Data for the task:
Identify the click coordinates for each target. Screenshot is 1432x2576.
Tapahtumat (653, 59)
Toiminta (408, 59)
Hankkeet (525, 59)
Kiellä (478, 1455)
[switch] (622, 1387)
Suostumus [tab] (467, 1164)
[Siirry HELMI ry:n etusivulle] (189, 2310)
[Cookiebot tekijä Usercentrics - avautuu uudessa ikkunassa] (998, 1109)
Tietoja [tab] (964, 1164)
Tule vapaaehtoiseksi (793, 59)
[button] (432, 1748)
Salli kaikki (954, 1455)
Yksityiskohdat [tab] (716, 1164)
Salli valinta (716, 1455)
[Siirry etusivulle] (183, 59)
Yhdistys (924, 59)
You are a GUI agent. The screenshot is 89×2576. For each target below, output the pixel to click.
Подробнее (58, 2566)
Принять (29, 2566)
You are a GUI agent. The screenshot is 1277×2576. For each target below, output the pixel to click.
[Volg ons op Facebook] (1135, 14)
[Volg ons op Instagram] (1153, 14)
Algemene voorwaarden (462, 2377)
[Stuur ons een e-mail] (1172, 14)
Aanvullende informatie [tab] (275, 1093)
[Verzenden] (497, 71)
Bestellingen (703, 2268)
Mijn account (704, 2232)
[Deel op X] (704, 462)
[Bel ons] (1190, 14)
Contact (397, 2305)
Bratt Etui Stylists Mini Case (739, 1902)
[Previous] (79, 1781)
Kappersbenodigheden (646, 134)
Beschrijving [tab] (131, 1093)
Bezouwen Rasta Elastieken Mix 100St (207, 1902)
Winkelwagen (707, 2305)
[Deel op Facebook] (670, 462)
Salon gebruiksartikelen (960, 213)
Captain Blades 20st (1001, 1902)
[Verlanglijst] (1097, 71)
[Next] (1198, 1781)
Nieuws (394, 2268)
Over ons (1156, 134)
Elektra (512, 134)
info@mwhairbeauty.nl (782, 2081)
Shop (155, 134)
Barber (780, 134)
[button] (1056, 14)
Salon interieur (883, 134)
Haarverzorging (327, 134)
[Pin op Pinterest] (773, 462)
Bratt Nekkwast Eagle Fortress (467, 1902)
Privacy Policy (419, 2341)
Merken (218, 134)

What needs to be done: Of the lines above, output exactly those from the line bearing "Tietoja [tab] (964, 1164)" through the line bearing "Принять (29, 2566)", inclusive.

Result below:
Tietoja [tab] (964, 1164)
Tule vapaaehtoiseksi (793, 59)
[button] (432, 1748)
Salli kaikki (954, 1455)
Yksityiskohdat [tab] (716, 1164)
Salli valinta (716, 1455)
[Siirry etusivulle] (183, 59)
Yhdistys (924, 59)
You are a GUI agent. The screenshot is 89×2576. For each target below, output the pixel to click.
Подробнее (58, 2566)
Принять (29, 2566)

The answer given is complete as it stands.